> _TEXT EXTRACT_:

--------------------------------------------------

2011 is behind us and nearly half of this season’s games are in the books. This seems like a good time to reflect on what’s happened so far and recognize some of this season’s best players. That being said, I’m going to do things a little differently. Rather than simply highlight the players that excelled from a fantasy perspective, I’m going to focus on those who has given you the most or least bang for your buck. In other words, who have been the most valuable fantasy players based on where you could get them in a standard draft in the preseason and who have caused their owners nothing but pain. I’ll be using Yahoo!’s draft statistics to determine each players average placement as well as the percentage of drafts that they were selected in.
Most Valuable Rookie: Ryan Nugent-Hopkins (Edmonton Oilers)
It’s rare that the best player in a category is also the best bargain and it’s equally unusual for a first overall pick to exceed expectations, but there’s a simple reason Nugent-Hopkins is an exception to both rules. Unlike most first overall picks, the bar was set awfully low for him as far as his debut campaign was concerned. Before the season began, there was some speculation as to whether or not Nugent-Hopkins would even stick with the Oilers beyond the nine-game trial period. Consequently, those interested in Nugent-Hopkins waited until approimately pick 148 to get him in standard leagues, and he went undrafted in 85% of drafts.

--------------------------------------------------

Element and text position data
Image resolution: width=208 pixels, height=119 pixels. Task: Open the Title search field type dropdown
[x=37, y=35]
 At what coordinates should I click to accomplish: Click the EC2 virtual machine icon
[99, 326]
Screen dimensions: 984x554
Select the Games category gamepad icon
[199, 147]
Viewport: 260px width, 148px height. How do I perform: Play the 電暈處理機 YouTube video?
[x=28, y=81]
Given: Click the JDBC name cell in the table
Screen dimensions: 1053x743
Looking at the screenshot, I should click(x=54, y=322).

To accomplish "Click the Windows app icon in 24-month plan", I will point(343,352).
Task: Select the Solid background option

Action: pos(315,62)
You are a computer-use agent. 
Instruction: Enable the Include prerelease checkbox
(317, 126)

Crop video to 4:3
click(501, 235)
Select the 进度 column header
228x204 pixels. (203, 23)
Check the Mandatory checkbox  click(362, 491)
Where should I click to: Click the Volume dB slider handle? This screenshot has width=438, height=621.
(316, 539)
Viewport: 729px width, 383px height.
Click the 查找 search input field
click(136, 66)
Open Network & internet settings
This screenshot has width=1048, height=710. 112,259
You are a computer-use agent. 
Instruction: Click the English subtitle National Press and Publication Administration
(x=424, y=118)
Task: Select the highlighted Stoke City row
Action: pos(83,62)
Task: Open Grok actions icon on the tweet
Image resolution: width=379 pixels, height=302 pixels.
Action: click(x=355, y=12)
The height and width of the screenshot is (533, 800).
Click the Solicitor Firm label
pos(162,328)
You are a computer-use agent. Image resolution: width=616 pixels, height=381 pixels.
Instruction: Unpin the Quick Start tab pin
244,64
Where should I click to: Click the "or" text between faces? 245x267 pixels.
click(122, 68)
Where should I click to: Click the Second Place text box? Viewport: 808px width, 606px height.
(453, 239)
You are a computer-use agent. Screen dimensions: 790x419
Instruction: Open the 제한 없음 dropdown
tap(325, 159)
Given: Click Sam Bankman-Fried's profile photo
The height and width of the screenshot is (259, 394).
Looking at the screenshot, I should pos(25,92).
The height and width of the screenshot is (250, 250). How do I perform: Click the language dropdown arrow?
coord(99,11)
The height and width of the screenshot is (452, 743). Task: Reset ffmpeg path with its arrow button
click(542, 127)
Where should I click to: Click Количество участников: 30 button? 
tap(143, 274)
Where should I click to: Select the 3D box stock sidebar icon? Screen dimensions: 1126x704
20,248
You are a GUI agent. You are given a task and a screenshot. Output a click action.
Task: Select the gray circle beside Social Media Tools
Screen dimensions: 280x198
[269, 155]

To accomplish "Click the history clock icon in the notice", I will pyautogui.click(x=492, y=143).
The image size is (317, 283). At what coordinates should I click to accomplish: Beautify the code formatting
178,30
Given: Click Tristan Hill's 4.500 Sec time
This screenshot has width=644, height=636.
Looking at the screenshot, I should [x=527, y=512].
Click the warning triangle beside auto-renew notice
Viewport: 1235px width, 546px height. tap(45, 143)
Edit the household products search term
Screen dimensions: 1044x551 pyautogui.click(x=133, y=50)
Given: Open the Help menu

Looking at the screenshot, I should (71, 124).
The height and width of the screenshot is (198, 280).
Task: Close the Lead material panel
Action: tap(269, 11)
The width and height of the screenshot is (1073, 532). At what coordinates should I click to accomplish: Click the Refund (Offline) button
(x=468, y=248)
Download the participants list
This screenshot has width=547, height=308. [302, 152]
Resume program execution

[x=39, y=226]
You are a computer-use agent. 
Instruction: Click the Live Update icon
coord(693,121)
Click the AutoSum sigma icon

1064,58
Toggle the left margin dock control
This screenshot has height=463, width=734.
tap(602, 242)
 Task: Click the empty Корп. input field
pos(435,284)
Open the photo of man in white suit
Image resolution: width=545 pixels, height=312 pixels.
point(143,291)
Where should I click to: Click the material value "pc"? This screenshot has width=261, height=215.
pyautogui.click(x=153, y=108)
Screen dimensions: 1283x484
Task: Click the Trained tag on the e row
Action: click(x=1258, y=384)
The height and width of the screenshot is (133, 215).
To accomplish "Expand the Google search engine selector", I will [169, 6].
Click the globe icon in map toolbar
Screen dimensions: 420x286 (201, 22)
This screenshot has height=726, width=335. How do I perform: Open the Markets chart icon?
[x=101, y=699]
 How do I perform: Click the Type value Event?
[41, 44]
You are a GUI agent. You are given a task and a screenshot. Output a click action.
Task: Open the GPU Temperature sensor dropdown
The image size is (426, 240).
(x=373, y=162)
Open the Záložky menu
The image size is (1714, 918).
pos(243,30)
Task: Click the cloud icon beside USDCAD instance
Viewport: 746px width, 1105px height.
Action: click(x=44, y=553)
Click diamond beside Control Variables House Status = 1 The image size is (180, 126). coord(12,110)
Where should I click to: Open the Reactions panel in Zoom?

--------------------------------------------------

> _REQUIRED TASK 1_:
Answer these questions from the fantasy article:
(a) Whose draft statistics does the writer use?
(b) Which team does Ryan Nugent-Hopkins play for?
(c) How many games long was the trial period mentioned?
> _REQUIRED TASK 2_:
Repeat the part of the fantasy article starting with "It’s rare that" and going on through "85% of drafts.".
The records have nothing to do with the fantasy article.

> _TASK OUTPUT 1_:
(a) Yahoo!'s
(b) The Edmonton Oilers
(c) Nine games

> _TASK OUTPUT 2_:
It’s rare that the best player in a category is also the best bargain and it’s equally unusual for a first overall pick to exceed expectations, but there’s a simple reason Nugent-Hopkins is an exception to both rules. Unlike most first overall picks, the bar was set awfully low for him as far as his debut campaign was concerned. Before the season began, there was some speculation as to whether or not Nugent-Hopkins would even stick with the Oilers beyond the nine-game trial period. Consequently, those interested in Nugent-Hopkins waited until approimately pick 148 to get him in standard leagues, and he went undrafted in 85% of drafts.